Your goal
In the material below, take everything from the line containing "The width and" down to the line containing "click(140, 105)" and write it out again, changing "stock name" to "ticker" and leaving the rest as it stands. Omit the pictures.

The records

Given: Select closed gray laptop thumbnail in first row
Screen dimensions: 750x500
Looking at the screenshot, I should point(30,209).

---

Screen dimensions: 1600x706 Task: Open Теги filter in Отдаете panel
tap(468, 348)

* * *

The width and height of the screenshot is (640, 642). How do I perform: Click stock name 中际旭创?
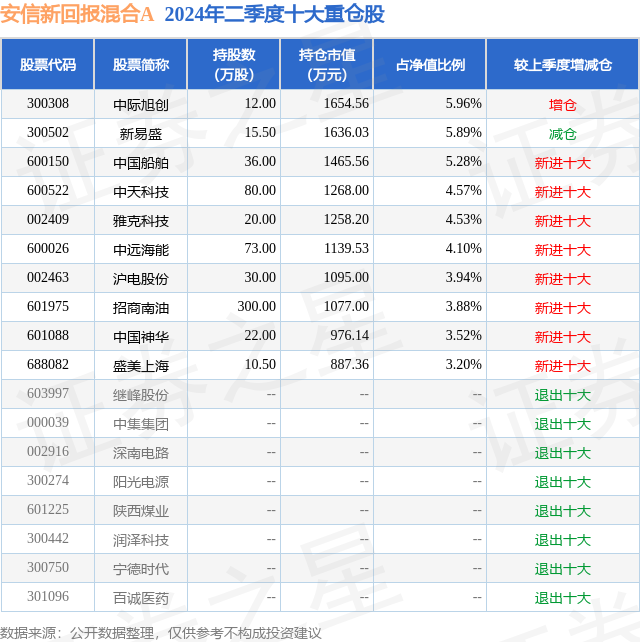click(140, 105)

Reply to the task
The width and height of the screenshot is (640, 642). How do I perform: Click ticker 中际旭创?
click(140, 105)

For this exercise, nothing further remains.